6. Forces Deeper Engagement with Statistical Concepts. Because R isn’t a menu-driven point & click environment, you have to code your analysis using script. For me, this forces you to become more conversent with the techniques you are using, lest your misunderstanding leads you to code your analysis incorrectly. Even just doing plain data trimming in R makes you feel more intimate with your data, because you are coding how that data is to be manipulated. I forces you to think of EVERYTHING you are doing. SPSS can be executed with your eyes closed and your brain off. 
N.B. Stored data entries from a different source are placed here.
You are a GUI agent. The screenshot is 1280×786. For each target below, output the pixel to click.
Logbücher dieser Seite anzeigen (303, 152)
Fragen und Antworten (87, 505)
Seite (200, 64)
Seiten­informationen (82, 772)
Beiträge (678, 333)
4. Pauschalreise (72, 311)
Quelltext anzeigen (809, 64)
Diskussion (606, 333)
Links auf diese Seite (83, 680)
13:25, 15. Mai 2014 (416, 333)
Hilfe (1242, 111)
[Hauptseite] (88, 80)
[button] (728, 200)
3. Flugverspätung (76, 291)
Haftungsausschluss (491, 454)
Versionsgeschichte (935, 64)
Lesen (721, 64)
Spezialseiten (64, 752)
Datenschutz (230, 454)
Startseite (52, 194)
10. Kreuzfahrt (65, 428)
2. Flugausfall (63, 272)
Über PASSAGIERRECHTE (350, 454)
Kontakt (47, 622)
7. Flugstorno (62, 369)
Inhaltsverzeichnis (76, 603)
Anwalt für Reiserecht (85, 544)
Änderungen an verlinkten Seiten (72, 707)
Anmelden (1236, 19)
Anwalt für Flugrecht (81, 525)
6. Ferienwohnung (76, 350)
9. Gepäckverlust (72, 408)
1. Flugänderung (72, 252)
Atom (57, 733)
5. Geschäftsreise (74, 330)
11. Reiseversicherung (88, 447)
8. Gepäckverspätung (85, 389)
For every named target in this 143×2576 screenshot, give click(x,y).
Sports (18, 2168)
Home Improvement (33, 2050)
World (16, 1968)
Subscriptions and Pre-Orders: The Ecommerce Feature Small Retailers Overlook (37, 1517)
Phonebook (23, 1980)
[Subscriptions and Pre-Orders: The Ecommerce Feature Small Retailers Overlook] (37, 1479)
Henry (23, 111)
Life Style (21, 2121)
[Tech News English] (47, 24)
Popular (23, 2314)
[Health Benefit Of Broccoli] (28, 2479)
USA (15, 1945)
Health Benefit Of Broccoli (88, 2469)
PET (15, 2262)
7. Computational Simulations. I do a lot of computer simulations, and R is an absolute god-send for this. Again, this is due to R being primarily a programming language. I have conducted simulations of human cognition, distribution of p-values under a null hypothesis, even annual rainfall in the UK! All in one environment. R is so versatile. If it involves numbers, and it can be programmed, R will do the job. 

8. Data Scraping. R also has several packages that allow you to scrape data from the internet for analysis. This is great for data geeks like me, who like to explore government/sport/financial data sets just for fun. Using R, you can get the data, arrange it for suitable analysis, conduct analysis, and plot analysis. All within the comfort of the R environment. 

9. Great Community. Most open source ventures have great community spirit, but I find R has one of the best. Whenever you get stuck with how to do something (and you WILL get stuck), you can be almost certain to find a an answer by a quick Google search, because someone in the community will have written how to do what you need. If they haven’t, there are several resources to use to seek help (such as StackExchange). 

Disadvantages

1. Steep Learning Curve. R is quite difficult to learn. I remember when I first saw an R script I almost threw up in my mouth. It was so intimidating. R takes a while to get comfortable with. For months whilst learning R I was thinking how easily I could do a certain analysis in SPSS, or how easy a plot would be to create in Excel. But, now I’m getting to grips with it, I can honestly say it is all worth it and that you should push through the pain barrier. At the end of it all, you will be left with a superior environment for your analytical needs.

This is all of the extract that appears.